§ **Exercise directions**
No output is needed beyond the number of lines in the listing that contain the word "menu".

§ **Given data**
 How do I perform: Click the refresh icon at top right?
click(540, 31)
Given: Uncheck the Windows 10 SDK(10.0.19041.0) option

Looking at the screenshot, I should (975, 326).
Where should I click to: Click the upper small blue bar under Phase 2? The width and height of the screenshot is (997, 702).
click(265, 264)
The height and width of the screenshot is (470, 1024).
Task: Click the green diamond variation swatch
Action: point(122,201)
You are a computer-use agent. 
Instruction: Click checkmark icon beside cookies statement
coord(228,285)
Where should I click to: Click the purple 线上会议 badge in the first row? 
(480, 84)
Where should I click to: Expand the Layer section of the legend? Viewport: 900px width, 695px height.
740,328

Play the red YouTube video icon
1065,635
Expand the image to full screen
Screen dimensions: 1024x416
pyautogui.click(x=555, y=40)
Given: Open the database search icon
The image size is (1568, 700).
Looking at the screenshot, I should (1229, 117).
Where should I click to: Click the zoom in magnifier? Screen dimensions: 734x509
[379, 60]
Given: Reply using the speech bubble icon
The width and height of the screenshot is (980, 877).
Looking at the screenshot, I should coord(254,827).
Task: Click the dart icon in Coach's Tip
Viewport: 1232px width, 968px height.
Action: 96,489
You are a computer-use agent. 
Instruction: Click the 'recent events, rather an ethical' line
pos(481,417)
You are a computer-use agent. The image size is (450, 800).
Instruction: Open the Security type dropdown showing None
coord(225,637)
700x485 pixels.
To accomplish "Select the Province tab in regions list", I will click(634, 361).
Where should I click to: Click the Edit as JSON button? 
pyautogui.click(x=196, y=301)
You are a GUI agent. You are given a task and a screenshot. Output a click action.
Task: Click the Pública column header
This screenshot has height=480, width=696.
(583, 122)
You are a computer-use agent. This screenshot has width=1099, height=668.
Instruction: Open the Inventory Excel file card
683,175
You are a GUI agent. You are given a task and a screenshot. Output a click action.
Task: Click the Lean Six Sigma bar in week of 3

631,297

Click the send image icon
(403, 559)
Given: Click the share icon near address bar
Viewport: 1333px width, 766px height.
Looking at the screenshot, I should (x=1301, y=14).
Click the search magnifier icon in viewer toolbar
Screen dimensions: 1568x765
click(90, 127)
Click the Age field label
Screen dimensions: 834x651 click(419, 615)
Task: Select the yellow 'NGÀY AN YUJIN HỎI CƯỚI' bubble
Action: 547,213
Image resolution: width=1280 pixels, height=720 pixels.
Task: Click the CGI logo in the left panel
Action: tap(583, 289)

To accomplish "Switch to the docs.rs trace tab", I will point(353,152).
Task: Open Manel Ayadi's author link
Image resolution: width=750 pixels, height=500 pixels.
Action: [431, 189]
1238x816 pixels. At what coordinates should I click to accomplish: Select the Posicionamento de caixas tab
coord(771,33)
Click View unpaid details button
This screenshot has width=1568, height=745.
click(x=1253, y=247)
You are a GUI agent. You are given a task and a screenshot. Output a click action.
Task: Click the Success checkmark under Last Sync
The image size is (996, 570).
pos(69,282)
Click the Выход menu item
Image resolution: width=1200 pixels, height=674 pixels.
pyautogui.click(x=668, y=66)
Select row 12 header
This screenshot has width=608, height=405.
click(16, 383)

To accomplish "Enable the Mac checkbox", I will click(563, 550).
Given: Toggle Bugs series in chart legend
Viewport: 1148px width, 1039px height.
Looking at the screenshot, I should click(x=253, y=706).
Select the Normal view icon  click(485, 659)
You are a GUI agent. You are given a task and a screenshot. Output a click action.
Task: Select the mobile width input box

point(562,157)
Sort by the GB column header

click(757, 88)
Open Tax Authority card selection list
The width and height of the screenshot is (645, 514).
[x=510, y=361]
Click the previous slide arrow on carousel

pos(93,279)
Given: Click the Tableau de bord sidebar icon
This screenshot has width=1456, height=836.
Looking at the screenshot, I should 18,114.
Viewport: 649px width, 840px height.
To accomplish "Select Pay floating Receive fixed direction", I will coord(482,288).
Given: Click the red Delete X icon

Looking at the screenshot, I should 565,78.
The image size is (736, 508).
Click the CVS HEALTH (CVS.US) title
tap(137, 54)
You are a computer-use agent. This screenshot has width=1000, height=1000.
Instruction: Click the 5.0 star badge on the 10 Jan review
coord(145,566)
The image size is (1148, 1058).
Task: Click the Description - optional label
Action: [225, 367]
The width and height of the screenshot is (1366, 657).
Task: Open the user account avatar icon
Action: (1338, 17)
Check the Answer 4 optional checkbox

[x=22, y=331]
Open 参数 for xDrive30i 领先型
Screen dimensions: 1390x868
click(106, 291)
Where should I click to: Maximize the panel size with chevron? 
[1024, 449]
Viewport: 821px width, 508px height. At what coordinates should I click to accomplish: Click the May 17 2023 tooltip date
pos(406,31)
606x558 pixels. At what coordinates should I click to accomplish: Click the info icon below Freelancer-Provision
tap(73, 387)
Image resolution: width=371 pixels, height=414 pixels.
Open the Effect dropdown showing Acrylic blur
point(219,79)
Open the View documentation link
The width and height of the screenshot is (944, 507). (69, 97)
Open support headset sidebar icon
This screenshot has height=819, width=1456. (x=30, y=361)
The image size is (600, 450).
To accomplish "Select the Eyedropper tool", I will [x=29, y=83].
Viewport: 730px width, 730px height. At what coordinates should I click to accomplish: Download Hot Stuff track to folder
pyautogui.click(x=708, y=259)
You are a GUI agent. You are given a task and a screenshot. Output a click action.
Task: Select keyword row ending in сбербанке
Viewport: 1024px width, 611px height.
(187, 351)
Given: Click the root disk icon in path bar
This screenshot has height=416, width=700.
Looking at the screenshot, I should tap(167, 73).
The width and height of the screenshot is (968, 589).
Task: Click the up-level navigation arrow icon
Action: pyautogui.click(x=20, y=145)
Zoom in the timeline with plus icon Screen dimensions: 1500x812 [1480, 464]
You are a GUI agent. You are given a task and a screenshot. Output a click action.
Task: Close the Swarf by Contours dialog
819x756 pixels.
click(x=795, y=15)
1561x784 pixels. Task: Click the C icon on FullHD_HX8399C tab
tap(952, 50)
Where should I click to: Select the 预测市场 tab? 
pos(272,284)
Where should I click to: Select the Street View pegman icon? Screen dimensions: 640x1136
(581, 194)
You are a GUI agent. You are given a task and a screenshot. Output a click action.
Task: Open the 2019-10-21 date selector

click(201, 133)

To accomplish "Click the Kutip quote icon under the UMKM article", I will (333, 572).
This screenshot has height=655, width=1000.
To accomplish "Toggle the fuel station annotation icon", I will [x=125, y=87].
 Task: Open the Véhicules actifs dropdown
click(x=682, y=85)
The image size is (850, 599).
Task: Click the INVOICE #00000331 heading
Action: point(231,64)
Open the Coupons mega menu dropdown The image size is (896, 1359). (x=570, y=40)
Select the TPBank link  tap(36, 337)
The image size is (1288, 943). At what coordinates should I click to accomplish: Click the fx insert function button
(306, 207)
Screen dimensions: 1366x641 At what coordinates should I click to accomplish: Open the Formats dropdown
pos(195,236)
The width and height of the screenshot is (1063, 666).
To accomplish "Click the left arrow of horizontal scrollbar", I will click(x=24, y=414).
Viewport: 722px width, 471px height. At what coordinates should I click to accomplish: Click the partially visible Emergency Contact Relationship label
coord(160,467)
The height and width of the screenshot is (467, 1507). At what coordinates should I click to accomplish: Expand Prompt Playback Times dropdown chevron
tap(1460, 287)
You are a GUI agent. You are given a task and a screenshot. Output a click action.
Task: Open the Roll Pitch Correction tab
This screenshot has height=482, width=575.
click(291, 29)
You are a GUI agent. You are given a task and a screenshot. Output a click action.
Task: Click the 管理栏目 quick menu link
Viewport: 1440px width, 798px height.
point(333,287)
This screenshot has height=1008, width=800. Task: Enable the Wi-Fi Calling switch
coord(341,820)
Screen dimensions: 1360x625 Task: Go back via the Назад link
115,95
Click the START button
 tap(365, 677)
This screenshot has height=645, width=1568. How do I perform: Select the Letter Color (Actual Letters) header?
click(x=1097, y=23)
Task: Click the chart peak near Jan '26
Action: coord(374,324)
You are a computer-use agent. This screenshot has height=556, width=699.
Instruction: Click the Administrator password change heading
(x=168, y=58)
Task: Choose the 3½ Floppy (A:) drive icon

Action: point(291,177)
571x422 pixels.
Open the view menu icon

§ **Result of the exercise**
4